De vuelta a casa con la Copa de la UEFA

He necesitado tiempo para asimilar la majestuosidad llena de misticismo épico que nos ha proclamado CAMPEONES. Cada instante vivido y soñado, desde que llegamos a la final, esa carga ilusionante, esa abrumadora ilusión me ha teñido con una mezcla de tensión, los días previos al envite y toda la laboriosidad logística de este desplazamiento ha sido recompensada.

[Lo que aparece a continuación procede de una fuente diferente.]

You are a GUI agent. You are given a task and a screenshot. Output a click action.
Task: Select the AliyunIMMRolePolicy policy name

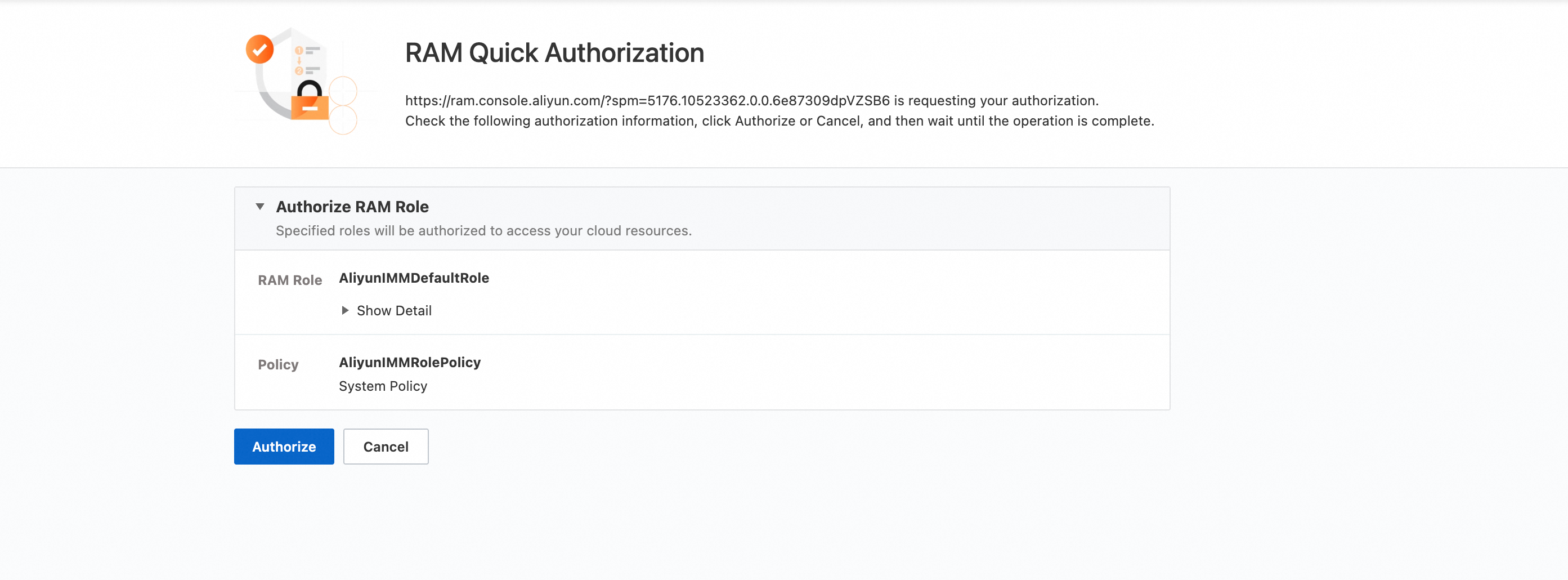pos(409,362)
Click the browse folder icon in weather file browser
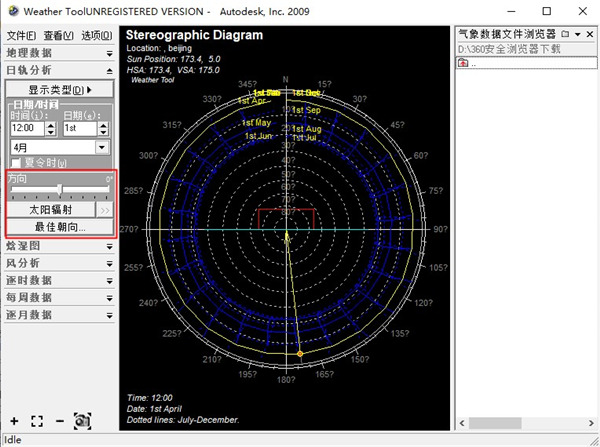This screenshot has width=600, height=447. [564, 34]
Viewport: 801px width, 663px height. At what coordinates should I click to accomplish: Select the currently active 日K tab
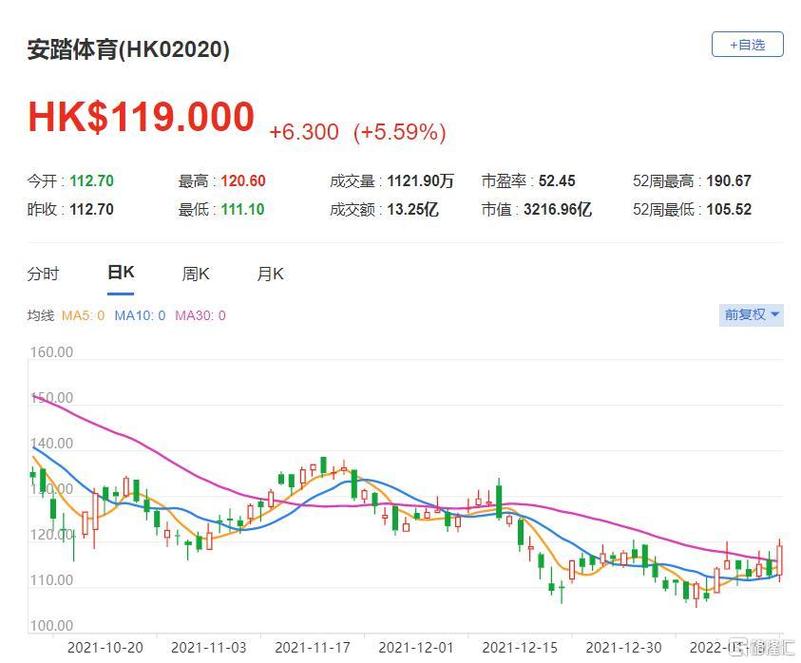tap(120, 271)
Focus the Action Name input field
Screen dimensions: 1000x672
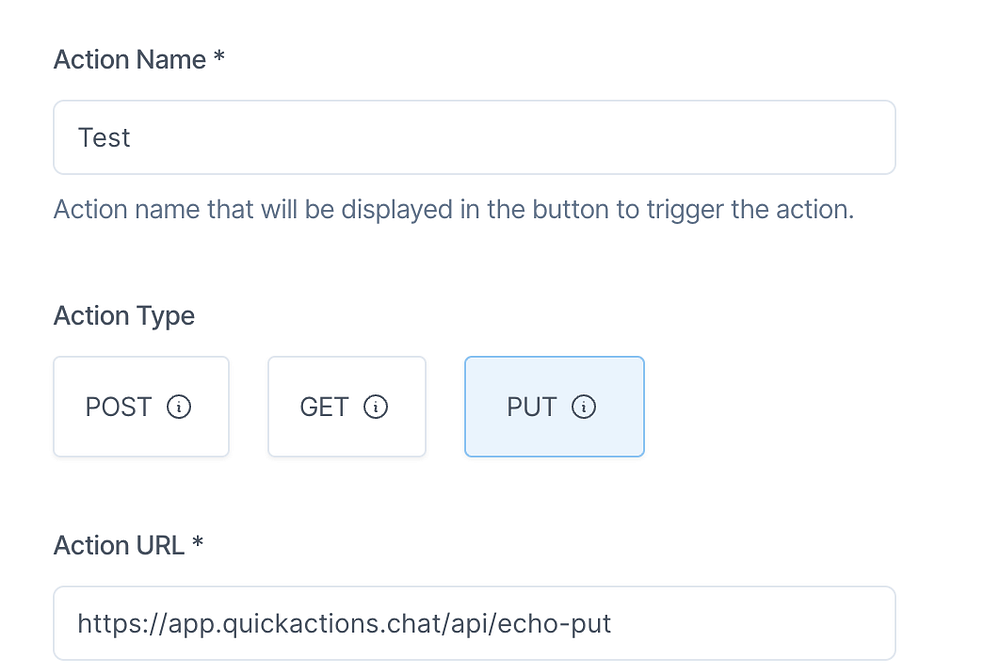(474, 137)
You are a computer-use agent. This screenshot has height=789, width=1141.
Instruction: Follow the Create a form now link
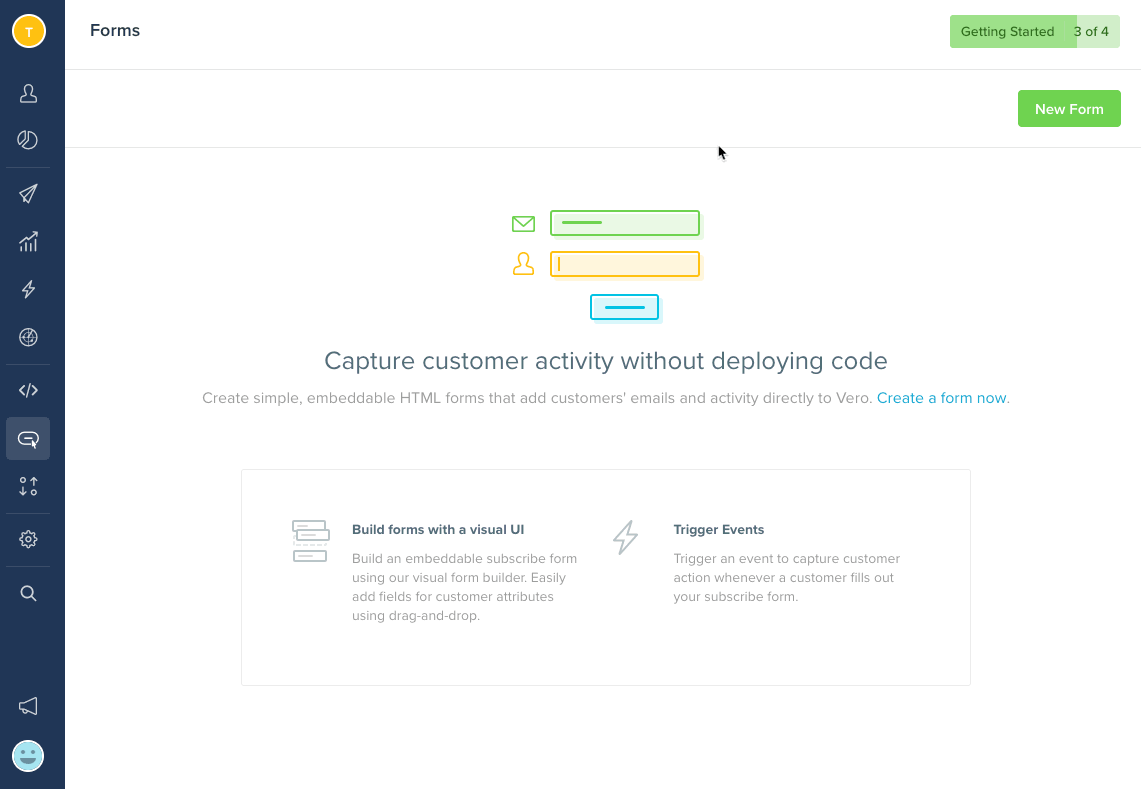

Cada peldaño subiendo al avión imaginaba que era gigante y que todas las personas que integran la gran familia amarilla que no habían podido venir subían con nosotros. Al pisar el suelo polaco, me entraron ganas de hacer como el Papa Juan Pablo II natural de allí, que besaba arrodillado el suelo en cada viaje a un país, porque presentía que esa tierra nos iba a dar la gloria horas más tarde. Ya en el centro de la ciudad me cercioraba de lo que siempre creí: las finales siempre se empiezan a ganar horas antes.

Estaba muy confiado porque el mar amarillo de nuestra hinchada teñía Gdansk de color y de cánticos. Ya llegando al estadio, con esa imagen de platillo volante de otros mundos, soñé que entrábamos al acceder en otra dimensión, con espacio y tiempo porque lo necesitábamos para ganar al Manchester United, pero con rumbo a un planeta llamado Gloria. Miraba de reojo los rostros de toda la afición y el ímpetu en la salida de nuestros jugadores, la competitividad amarilla en el partido, la resistencia de la “aldea” frente a un imperio, luego la tortura de los penales pero con fe absoluta. Me semi-arrodillé, entre fila y fila de asientos y con la bandera en la barandilla tocando con mi mano izquierda el rostro de Sant Pasqual y con mi mano derecha el rostro de Robin. Sentí una sensación de entrar en levitación angustiosa, un penal tras otro, tac, tac, tac, hasta que vino la apoteosis colectiva. Saltando, bramando, gritando, abrazándonos con gente que no conocíamos.

Luego el súmum de nuestra afición, todo nuestro pueblo rindiendo pleitesía a nuestros héroes. Lo hemos conseguido, por los que durante 98 años han asfaltado cada uno con un granito este camino tan dificultoso. Gracias Dios por esta honra tan descomunal, por esta alegría tan enérgica, por estos lloros, por hacer feliz a todo un pueblo, a nuestro presidente y a todos los que amamos a nuestro Villarreal C.F. SOMOS CAMPEONEEEEEEEEEEEEEEEEEES! Nos llevaremos esto a la tumba. Ya me puedo morir tranquilo carajoooooo! Endavant Villarreal C.F. fins la mort!